### Lo que harás
1/ En el texto sobre Milou en mayo, reescribe de forma más breve el párrafo que empieza con "Han pasado 30 años de aquello" y conserva sus datos principales.
2/ Prolonga el texto sobre Milou en mayo a partir de su última oración.

### Fragmento del documento ###

A principios de los 90 fui con mi amigo Gabi al cine a ver Milou en mayo, probablemente fuese una de las primeras películas de autor que veíamos, por ese entonces Gabi y yo, que teníamos apenas veinte o veintiún años, nos pasábamos la vida juntos, empezábamos a interesarnos por cosas diferentes y supongo que fue por eso por lo que nos llamó la atención ese título, cuando no conocíamos nada de su director, Louis Malle, ni del cine francés.

Han pasado 30 años de aquello y recuerdo con relativa nitidez la conversación que mantuvimos después: la película nos había encantado, nos parecía que estaba repleta de personajes curiosos, de conversaciones interesantes, y al mismo tiempo nos había resultado divertidísima. Nos complacía esa sensación de que nos hubiese removido algo ahí dentro, de que hubiésemos descubierto otro cine, probablemente pensáramos que nos hacíamos mayores, más maduros, que caminábamos con paso firme hacia lo que queríamos convertirnos…
Desde hacía mucho tiempo quería volver a ver Milou en mayo y lo he hecho en estos días de confinamiento. Es un ejercicio interesante, cuando revés o relees una película, una novela, lo que recordabas de entonces suele no coincidir con lo que aprecias hoy, como así ha sucedido (ya narré una experiencia similar al releer la estupenda Tiempo de cerezas, de Monserrat Roig). Claro que recordaba esas sensaciones descritas arriba pero no había permanecido en mi recuerdo que el principal tema de la película de Louis Malle es la revolución de mayo de 1968 en Francia, ese movimiento primero obrero y después juvenil (que es el que se refleja en la película) que se enfrentaba a la sociedad de la época, a las costumbres establecidas. En una de las escenas se produce una frase sublime. Un señor mayor, burgués, que no quiere que su mundo se mueva un ápice y que observa con desconfianza todo ese movimiento revolucionario, se queda observando a una pareja joven que está besándose a lengüetazo limpio enfrente de sus narices, entonces les dice esa frase con la misma expresión en su rosto que reflejan las palabras utilizadas: odio a la juventud.
Me pareció una frase memorable, dicha por ese hombre, en ese momento, todo su mundo se le venía abajo, el tipo no entendía nada, los jóvenes atacaban todo lo que él era, todo lo que él creía.

### Listado proporcionado ###

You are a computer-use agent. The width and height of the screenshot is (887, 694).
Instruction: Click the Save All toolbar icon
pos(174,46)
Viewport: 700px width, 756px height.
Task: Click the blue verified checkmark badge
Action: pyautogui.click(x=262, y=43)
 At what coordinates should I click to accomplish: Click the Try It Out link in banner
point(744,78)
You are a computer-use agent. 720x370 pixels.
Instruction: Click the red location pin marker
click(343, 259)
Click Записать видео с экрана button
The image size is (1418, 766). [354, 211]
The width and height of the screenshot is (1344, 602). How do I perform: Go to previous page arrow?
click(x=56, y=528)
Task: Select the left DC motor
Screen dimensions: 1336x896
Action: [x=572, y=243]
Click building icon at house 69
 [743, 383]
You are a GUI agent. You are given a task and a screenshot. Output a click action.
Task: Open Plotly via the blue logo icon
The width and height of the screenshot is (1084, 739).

###

### Respuestas
1/ Treinta años después, recuerdo con bastante nitidez la conversación que tuvimos luego: la película nos había encantado por sus personajes curiosos y sus conversaciones interesantes, y además nos pareció divertidísima. Nos gustaba sentir que nos había removido algo por dentro y que habíamos descubierto otro cine. Seguramente creíamos que nos hacíamos mayores y más maduros, y que avanzábamos con paso firme hacia lo que queríamos ser.

2/
Una frase similar se produce en la fantástica novela de Antonio Orejudo, Fabulosas narraciones por historias, una obra plena, intensa, profunda, delirante, en la que te ríes a carcajada limpia. Su trama nos transporta a los años 20 del siglo XX, en Madrid, a través de las vivencias de unos jóvenes estudiantes que se dedican a torpedear todas las tertulias que abundaban en la ciudad (¿los intelectuales? —dice uno de ellos—, son mezquinos, cicateros, parecen sensibles, pero son hienas). Un grupo de jóvenes que huyen del realismo literario, que buscan otra manera de expresarse, romper con lo antiguo, liberar al hombre de la opresora cultura del santo Occidente, demostrar la fragilidad de sus pensamientos y de su moral, mostrar las arenas movedizas sobre las que han edificado sus viviendas. Por la capital corre el rumor de que esos jóvenes son la versión española de los surrealistas franceses, de Breton y compañía. En una de las tertulias, uno de sus señoriales tertulianos, sintiendo exactamente lo mismo que el personaje de Milou en mayo, le dice a uno de esos jóvenes: me cago en la juventud.

Y entonces he pensado si en algún momento yo, que ya he superado los cincuenta, también voy a odiar, a detestar, a cagarme en la juventud algún día; si en algún momento los jóvenes van a remover los cimientos de mi vida, de mis costumbres, de mis ideas, hasta el punto de llegar a odiarlos, a sentir eso que llaman efebifobia.
Pero también he pensado que hace ya muchos años que los jóvenes dejaron de provocar eso, quizás la última vez haya sido en 1968… Continúo con Antonio Orejudo y otra novela suya que me acabo de terminar: “Los cinco y yo”, una obra que tiene ciento veinte páginas buenísimas pero que después va desinflándose como un colchón que pierde aire. Su generación, mi generación, los niños que coincidimos con la transición en España, nos hemos quedado en tierra de nadie, no hemos sido capaces de promover ningún cambio, somos el furgón de cola, un pelotón muy numeroso que no éramos lo suficientemente mayores para llevar la voz cantante en la transición; y la recesión y la revolución tecnológica que estamos viviendo nos ha pillado demasiado viejos para protagonizar el relevo. Nos hemos adaptado a la comodidad, a la norma, a todos los logros sociales e individuales que ya prácticamente estaban conseguidos, o en camino de ello, cuando cumplimos la mayoría de edad.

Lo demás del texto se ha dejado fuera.